Al recibir la herida de la lanza de Atenea, Tifón pensó que había conocido el auténtico miedo, pero estaba equivocado. Había tanto odio en la mirada de Zeus que el monstruo cayó de rodillas.
—¡Perdón, Zeusss! —siseó—. ¡Soy tu herrmano! ¡Yo también soy hijo de Cronoss!
Zeus agarró los cuernos de la bestia y apretó los dientes.
—No habrá cuarto soberano celeste, hermano. Nadie desafía al poder de Zeus.
Y con un solo tirón de sus poderosas manos, rompió el cuello de Tifón.
Contra todo lo esperado, tras la peor derrota había llegado el momento de la mayor gloria para Zeus. Aunque para ello, como le vaticinara Cronos desde el espejo, había tenido que sufrir la más terrible de las pérdidas: su hija Atenea.
Ahora el mundo era suyo, o casi suyo.
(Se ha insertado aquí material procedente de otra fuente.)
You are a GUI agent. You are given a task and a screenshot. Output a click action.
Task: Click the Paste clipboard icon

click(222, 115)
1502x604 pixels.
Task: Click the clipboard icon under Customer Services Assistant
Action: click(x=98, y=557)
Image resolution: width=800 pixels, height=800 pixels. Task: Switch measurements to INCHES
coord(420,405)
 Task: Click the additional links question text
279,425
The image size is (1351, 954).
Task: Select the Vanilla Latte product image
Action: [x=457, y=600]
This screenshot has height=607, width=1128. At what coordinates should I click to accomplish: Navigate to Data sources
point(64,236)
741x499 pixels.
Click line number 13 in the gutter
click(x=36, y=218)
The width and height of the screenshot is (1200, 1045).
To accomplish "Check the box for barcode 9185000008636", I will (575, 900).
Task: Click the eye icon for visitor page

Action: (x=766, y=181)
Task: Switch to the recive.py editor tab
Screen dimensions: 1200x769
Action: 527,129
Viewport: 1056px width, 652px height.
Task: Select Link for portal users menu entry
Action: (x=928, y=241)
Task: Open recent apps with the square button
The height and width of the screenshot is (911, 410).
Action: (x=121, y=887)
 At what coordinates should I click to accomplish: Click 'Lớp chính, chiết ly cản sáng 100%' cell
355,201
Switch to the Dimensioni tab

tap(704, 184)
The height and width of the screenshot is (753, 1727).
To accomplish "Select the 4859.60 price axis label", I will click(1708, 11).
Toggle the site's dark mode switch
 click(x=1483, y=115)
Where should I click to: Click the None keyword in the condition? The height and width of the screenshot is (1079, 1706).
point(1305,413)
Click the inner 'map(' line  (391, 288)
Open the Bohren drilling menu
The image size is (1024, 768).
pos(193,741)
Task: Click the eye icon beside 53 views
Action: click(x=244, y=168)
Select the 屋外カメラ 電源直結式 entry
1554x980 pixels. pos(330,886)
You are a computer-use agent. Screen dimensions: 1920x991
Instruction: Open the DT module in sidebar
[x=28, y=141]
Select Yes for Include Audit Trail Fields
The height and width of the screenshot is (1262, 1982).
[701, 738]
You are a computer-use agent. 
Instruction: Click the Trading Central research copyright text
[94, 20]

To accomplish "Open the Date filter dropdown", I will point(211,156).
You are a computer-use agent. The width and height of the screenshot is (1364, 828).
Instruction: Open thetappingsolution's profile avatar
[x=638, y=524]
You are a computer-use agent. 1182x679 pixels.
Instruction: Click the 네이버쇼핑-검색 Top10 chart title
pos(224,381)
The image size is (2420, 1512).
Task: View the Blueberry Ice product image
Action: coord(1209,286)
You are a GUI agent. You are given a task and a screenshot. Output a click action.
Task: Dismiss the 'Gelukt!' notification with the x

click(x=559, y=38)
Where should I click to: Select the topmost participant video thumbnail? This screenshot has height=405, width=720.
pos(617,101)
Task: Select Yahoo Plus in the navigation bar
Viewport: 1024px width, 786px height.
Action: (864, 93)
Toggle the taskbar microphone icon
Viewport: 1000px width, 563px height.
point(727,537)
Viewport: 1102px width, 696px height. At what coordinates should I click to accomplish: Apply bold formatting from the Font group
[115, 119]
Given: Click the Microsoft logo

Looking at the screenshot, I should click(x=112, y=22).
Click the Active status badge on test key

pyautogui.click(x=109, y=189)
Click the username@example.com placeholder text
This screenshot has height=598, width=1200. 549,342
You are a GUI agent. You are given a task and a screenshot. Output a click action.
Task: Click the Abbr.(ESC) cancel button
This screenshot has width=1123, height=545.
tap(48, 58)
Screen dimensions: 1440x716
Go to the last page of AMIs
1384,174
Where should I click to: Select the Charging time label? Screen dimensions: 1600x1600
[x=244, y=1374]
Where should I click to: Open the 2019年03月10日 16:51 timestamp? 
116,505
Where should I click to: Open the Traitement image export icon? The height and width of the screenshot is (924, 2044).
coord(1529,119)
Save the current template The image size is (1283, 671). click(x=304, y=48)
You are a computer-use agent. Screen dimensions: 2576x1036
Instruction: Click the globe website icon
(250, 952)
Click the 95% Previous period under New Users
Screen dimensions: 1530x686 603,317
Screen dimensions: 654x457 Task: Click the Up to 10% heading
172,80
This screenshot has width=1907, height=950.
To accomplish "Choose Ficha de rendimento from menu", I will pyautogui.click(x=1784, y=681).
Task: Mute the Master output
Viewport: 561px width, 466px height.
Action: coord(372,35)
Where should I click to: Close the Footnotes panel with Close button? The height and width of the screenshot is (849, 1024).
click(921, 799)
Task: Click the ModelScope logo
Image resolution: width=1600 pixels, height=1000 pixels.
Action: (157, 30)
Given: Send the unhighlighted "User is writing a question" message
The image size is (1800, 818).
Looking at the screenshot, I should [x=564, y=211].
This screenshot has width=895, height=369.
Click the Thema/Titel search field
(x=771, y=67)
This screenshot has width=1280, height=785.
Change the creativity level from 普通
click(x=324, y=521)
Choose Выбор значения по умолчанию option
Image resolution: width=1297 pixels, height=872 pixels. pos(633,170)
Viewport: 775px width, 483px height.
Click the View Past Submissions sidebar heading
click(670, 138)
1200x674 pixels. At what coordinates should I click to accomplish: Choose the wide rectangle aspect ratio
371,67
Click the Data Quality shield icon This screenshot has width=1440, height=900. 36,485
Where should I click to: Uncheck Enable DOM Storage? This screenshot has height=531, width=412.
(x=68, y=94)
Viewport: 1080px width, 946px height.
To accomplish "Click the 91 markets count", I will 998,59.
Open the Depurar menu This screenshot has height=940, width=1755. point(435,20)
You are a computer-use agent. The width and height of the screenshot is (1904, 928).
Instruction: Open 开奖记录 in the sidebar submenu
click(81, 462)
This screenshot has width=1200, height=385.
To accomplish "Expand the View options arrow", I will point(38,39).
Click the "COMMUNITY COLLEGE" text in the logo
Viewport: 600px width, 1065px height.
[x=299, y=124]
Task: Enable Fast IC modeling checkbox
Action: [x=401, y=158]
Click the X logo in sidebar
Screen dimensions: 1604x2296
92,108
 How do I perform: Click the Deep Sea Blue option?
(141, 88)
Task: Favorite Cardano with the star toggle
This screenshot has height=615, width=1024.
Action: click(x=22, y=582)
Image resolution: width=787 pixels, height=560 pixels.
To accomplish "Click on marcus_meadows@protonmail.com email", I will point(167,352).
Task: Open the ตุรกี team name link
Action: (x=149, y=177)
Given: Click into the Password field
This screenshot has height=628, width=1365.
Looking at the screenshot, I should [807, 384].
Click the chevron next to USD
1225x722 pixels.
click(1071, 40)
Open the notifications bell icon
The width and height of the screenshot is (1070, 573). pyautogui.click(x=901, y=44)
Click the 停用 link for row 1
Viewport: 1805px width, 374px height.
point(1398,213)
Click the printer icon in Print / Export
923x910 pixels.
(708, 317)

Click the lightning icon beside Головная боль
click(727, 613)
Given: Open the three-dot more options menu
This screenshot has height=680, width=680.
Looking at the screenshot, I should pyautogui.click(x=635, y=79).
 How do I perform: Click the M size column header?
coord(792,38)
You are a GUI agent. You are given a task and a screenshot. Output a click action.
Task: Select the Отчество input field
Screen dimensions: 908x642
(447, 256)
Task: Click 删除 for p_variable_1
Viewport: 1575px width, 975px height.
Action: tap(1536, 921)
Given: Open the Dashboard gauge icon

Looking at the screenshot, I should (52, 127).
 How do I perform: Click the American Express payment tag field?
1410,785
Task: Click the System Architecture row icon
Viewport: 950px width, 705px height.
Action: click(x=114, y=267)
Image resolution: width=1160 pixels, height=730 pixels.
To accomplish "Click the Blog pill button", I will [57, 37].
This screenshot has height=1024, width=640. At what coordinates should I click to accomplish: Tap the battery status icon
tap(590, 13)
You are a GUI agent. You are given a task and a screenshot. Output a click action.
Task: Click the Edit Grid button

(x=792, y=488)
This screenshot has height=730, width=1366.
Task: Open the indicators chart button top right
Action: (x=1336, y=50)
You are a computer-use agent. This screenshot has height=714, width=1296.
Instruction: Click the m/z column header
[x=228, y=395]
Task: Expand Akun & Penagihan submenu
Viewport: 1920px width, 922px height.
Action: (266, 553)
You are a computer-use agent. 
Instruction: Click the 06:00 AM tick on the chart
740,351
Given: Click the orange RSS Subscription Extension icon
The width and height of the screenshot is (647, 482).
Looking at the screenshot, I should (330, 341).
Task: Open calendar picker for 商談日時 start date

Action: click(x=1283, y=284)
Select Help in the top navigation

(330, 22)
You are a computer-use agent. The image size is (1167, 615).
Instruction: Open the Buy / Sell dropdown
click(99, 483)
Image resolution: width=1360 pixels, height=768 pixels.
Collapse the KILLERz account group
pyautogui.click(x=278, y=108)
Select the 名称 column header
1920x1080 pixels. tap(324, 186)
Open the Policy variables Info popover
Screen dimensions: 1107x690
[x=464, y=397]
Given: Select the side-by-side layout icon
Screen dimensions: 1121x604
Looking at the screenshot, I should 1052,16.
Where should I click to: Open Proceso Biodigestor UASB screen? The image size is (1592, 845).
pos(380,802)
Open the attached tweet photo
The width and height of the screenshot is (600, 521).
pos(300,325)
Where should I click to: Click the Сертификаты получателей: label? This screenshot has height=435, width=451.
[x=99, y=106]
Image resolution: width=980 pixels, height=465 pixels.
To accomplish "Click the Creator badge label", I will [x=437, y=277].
Acompañado por Apolo, entró en el templo de Delfos y traspasó las puertas del áditon, sabiendo que ni el monstruoso Pitón ni su esposa Delfine las guardaban ya. Ante la mirada furiosa de Gea, arrancó el cordón umbilical que rodeaba la estatua del bebé de piedra que lo había sustituido ante su padre Cronos y lo quemó entre sus dedos.
—Ya no tienes ningún poder sobre mí —le dijo a Gea, dejando caer al suelo las cenizas.
—Eso es lo que tú crees... —siseó ella.
—Ha llegado el momento de tu retiro, abuela. Baja a las profundidades de la Tierra y quédate allí.
—¡Tú no eres quien para enviarme al largo sueño! —siseó ella.
—Me da igual si duermes el largo sueño o velas la larga vigilia. Pero no volverás a intervenir en los asuntos de los dioses ni de los mortales, abuela.
—¡Eso ya lo veremos!
Zeus le hizo un gesto a Apolo. El dios solar encendió una antorcha de cristal que iluminó toda la estancia. Gea se encogió, tapándose la cara con las manos sarmentosas.
—¡La luz! ¡Fuera de aquí! ¡Aquí no puede entrar la luz!
—Todo lo contrario, abuela. Ahora voy a hacerte mi última advertencia. Si haces lo que te he prohibido, si te inmiscuyes una sola vez más en mi gobierno, convocaré el poder de Urano. ¡Y esta vez no recurriré sólo al anillo de los cuerpos errantes, sino que haré caer sobre ti toda la furia de los cielos y te convertiré en una bola ardiente!
—Si haces eso lo destruirás todo. ¡Tú también serás aniquilado!
Con una sola mano, Zeus agarró las muñecas de su abuela y la obligó a mirarle a la cara. Sus pupilas se clavaron implacables en las fosforescentes esferas ambarinas que Gea tenía por ojos.